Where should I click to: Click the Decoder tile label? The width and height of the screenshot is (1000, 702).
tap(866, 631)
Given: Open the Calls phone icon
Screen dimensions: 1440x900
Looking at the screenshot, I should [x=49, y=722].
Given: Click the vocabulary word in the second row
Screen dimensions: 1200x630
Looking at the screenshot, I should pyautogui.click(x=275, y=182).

____________________

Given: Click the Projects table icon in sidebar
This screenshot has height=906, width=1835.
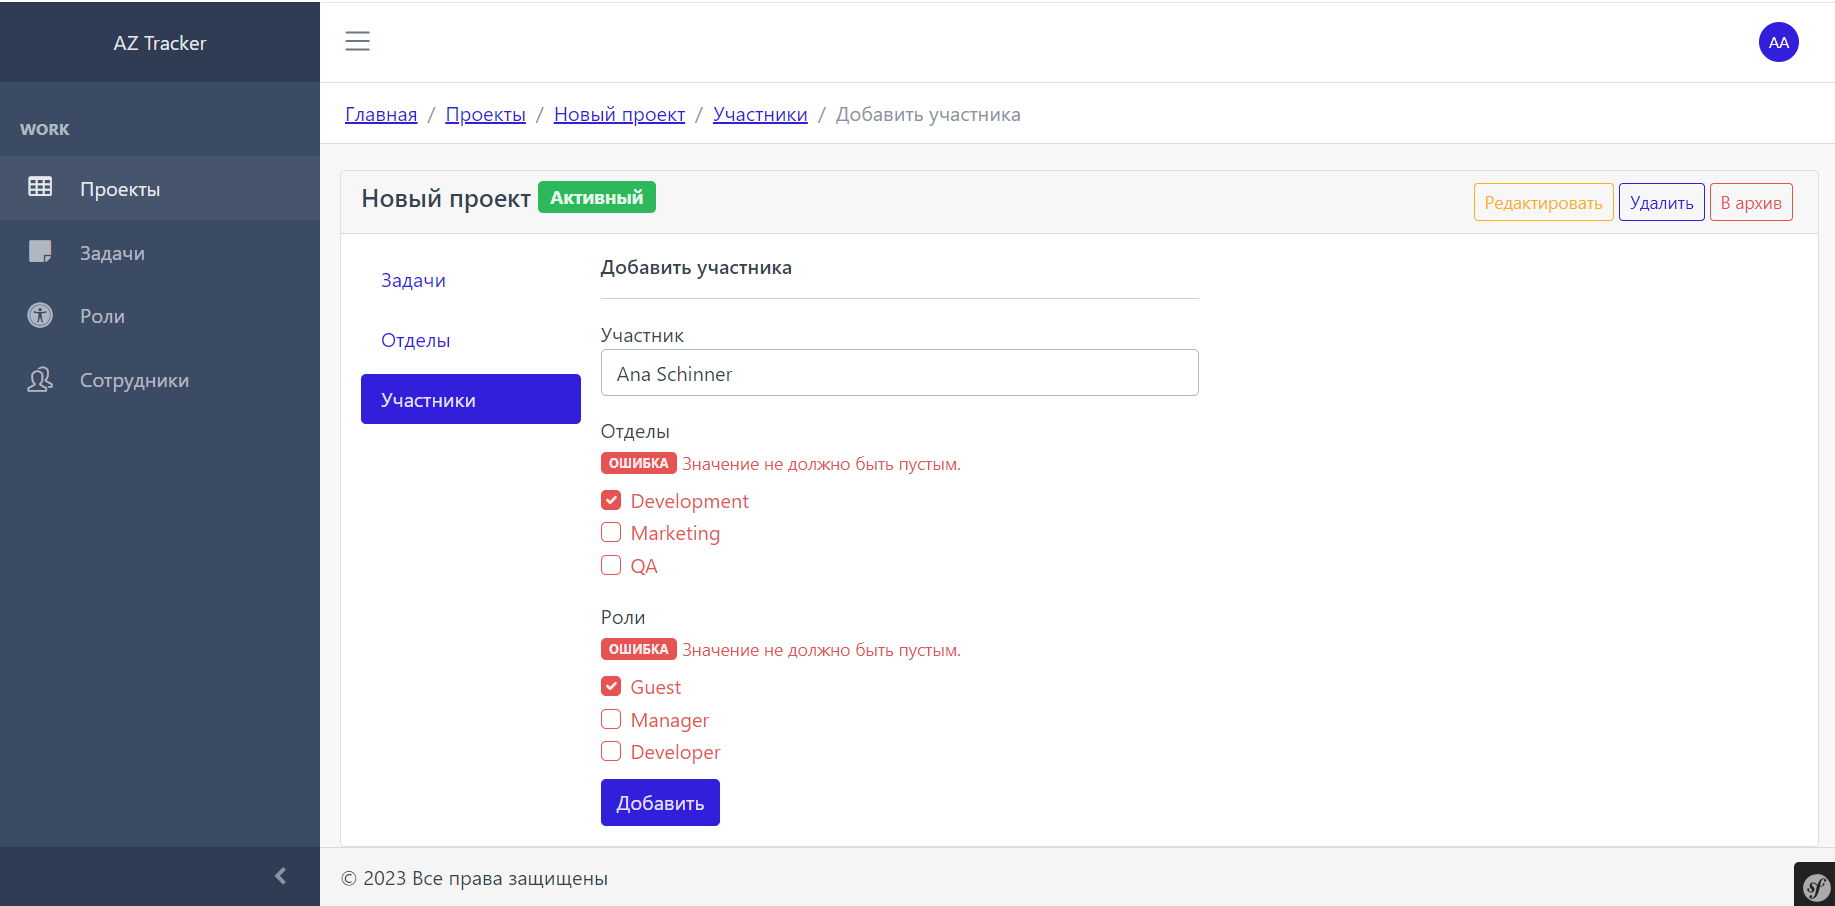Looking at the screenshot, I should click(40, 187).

____________________

BRIEF: Scan the material above for "Given". Copy every line where it appears.

RESPONSE:
Given: Open the Calls phone icon
Given: Click the vocabulary word in the second row
Given: Click the Projects table icon in sidebar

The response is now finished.